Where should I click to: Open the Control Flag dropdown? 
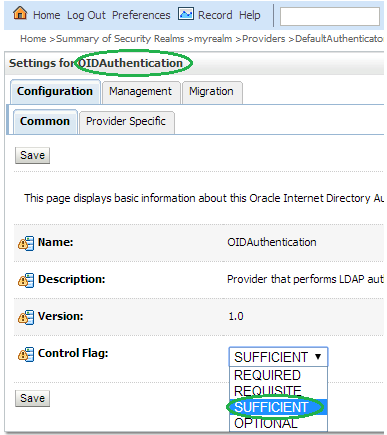[x=278, y=357]
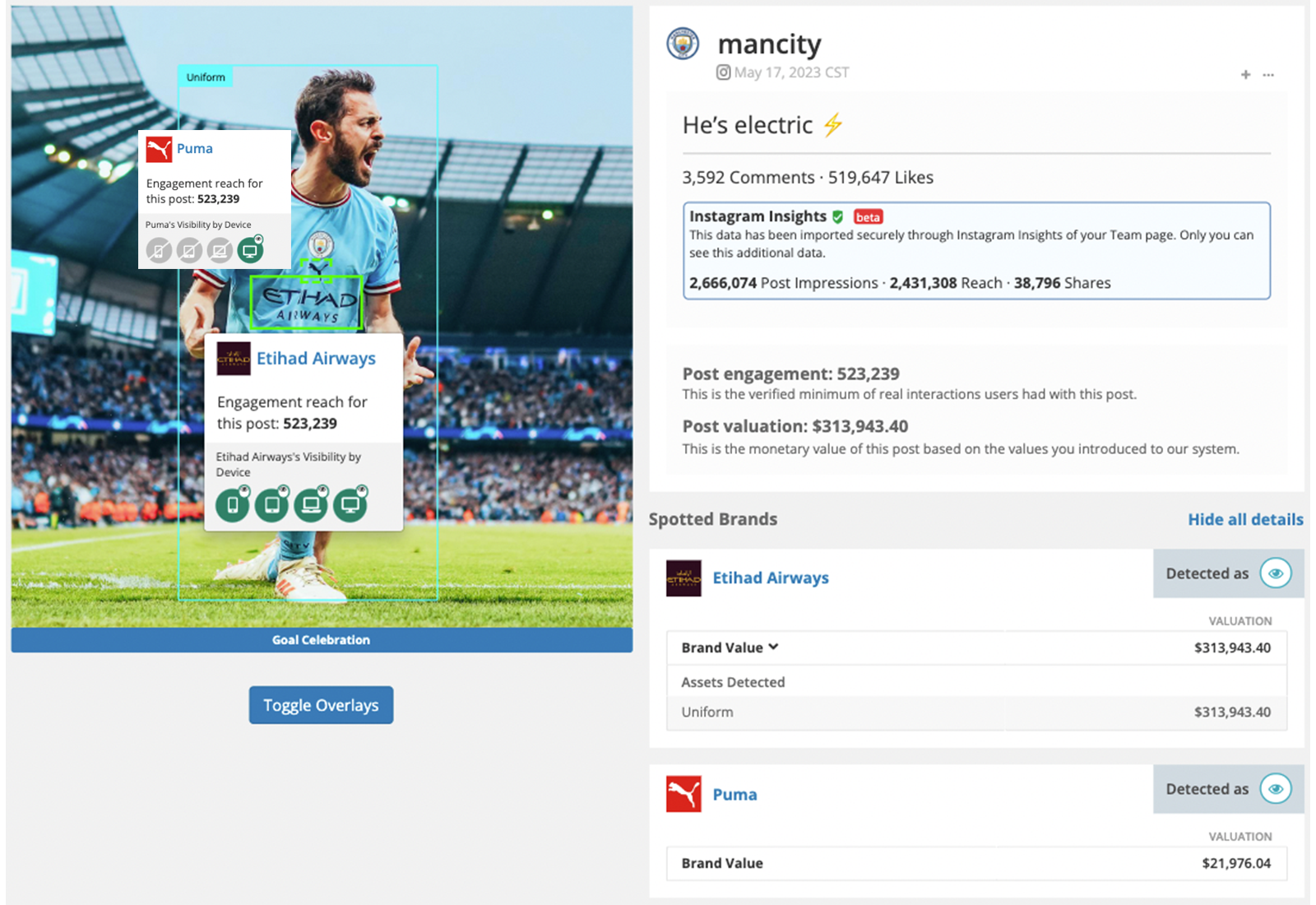Click Etihad Airways mobile phone visibility icon
The width and height of the screenshot is (1316, 905).
233,504
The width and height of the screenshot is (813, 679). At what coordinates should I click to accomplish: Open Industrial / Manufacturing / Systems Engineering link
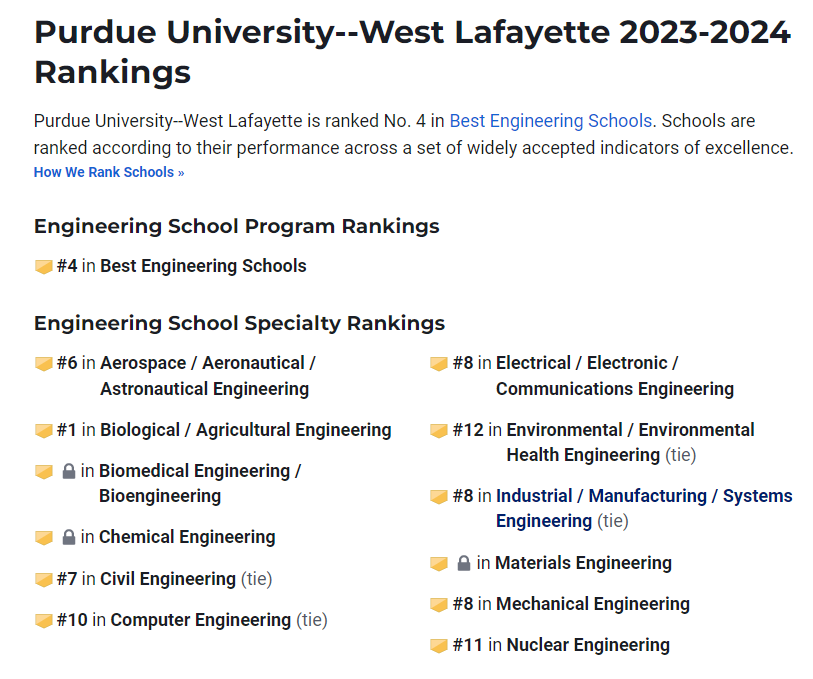[x=644, y=508]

#### [EXERCISE BRIEF]
Please edit the records above by replacing "Open" with "Show" and keeping everything else unchanged. Leave the pictures out of your answer.

#### [WRITTEN SOLUTION]
Where should I click to: Show the Control Flag dropdown? 
[x=278, y=357]
Click Etihad Airways mobile phone visibility icon
The width and height of the screenshot is (1316, 905).
233,504
The width and height of the screenshot is (813, 679). At what coordinates should I click to accomplish: Show Industrial / Manufacturing / Systems Engineering link
[x=644, y=508]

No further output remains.